Results: To identify signaling pathways involved in chronic vasculitis we screened plasma from GCA patients and temporal artery biopsy samples for evidence of cytokine signaling. Circulating IFN-γ levels were 10-fold higher in GCA patients compared to age-matched controls. IFN-γ and downstream target genes including the signal transducer and activator of transcription (STAT)-1 were abundantly expressed in tissue lesions. To investigate the relevance of STAT-1 signaling, we compared the immunosuppressive effects of corticosteroids and the JAK/STAT-inhibitor tofacitinib (CP-690,550, a potent kinase inhibitor for JAK3 > JAK1 > JAK2) in experimentally induced vasculitis of medium-sized human arteries in a SCID chimera model. Dexamethasone effectively suppressed the activity of vascular dendritic cells (DCs) and inhibited inflammatory cytokines (IL-6, IL-1β) in the vascular lesions. Dexamethasone could not reduce the density of the T cell infiltrates and IFN-γ-producing TH1 cells persisted (P = 0.98). In contrast, the JAK/STAT inhibitor reduced T cell accumulation in the vessel wall and effectively suppressed IFN-γ production (P = 0.03) and signaling. Circulating IFN-γ levels declined by 65% (P = 0.004) following CP-690,550 treatment. A major effect of JAK/STAT inhibition involved a disruption in the supply of vasculitic T cells by retaining them in secondary lymphoid tissues.

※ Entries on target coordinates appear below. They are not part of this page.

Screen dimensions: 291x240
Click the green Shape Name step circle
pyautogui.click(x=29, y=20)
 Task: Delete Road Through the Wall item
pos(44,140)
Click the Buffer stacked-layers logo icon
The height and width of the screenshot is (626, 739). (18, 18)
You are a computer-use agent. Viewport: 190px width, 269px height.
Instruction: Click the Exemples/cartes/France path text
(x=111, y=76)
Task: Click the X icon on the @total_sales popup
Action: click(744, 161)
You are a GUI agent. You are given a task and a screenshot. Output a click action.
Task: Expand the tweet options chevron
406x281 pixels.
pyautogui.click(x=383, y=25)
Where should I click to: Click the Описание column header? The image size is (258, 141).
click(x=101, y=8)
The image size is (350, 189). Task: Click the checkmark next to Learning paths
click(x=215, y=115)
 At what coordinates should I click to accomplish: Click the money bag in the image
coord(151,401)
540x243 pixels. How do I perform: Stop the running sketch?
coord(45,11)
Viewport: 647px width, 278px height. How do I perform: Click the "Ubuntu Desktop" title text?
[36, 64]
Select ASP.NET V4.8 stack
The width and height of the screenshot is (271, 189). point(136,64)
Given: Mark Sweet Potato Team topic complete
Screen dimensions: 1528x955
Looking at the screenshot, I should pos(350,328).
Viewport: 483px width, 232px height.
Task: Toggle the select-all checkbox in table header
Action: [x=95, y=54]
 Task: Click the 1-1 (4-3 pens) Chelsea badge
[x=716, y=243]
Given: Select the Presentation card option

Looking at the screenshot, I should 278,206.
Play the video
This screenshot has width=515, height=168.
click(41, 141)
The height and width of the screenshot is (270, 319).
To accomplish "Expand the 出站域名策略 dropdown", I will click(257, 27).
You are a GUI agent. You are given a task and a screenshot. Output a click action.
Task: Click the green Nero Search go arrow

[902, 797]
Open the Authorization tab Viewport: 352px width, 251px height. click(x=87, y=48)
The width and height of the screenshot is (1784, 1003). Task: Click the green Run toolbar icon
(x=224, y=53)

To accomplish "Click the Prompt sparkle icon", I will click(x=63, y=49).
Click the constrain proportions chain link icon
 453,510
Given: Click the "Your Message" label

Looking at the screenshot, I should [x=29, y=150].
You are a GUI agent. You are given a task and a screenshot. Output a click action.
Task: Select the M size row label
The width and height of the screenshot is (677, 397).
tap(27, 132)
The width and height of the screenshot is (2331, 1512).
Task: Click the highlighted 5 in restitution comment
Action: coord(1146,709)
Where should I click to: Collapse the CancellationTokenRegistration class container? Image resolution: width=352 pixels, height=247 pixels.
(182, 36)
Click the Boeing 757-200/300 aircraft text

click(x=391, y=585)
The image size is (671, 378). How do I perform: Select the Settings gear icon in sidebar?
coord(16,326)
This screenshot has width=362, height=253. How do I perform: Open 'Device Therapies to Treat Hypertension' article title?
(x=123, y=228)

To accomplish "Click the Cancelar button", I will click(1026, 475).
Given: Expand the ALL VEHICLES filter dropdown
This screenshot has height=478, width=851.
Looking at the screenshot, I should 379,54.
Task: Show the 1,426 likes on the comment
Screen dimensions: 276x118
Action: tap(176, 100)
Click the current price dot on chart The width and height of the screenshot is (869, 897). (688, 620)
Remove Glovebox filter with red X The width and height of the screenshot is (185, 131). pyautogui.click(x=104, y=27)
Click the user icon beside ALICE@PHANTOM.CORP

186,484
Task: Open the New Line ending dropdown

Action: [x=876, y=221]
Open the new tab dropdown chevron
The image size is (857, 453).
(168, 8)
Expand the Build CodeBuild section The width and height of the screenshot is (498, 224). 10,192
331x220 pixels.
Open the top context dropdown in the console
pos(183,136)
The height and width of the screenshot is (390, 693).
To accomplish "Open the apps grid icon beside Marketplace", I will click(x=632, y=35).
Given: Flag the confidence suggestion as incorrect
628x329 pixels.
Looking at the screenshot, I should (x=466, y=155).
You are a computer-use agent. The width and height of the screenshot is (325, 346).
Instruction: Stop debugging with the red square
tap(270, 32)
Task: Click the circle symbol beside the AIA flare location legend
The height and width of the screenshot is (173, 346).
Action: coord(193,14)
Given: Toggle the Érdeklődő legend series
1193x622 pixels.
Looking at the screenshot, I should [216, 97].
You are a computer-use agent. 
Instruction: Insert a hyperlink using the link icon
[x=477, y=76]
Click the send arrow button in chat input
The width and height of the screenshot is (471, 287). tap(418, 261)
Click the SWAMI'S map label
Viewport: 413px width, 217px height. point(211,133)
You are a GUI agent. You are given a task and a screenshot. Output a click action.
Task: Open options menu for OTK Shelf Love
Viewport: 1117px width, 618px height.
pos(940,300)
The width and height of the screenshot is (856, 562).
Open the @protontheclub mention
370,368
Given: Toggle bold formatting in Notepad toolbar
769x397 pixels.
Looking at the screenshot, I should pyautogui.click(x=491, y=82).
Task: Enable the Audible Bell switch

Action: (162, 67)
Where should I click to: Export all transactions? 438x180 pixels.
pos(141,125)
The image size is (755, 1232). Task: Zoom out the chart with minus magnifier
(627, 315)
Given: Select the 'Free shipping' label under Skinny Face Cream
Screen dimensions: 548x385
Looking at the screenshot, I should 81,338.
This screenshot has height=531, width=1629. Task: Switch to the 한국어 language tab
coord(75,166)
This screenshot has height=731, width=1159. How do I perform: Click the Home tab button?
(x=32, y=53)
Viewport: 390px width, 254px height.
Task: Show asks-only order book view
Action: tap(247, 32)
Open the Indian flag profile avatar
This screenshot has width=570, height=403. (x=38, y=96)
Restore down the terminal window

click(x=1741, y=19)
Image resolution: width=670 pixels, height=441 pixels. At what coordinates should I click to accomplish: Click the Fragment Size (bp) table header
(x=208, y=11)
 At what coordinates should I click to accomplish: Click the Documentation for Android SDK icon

Conclusion: IFN-γ-dependent STAT-1 signaling is a key pathogenic pathway in GCA. JAK/STAT signaling regulates the activity of vascular DCs but more importantly T cell trafficking from lymphoid tissues to the blood vessel wall and determines retention of vasculitic T cells in the inflammatory lesions.
- © 2013 by American Heart Association, Inc.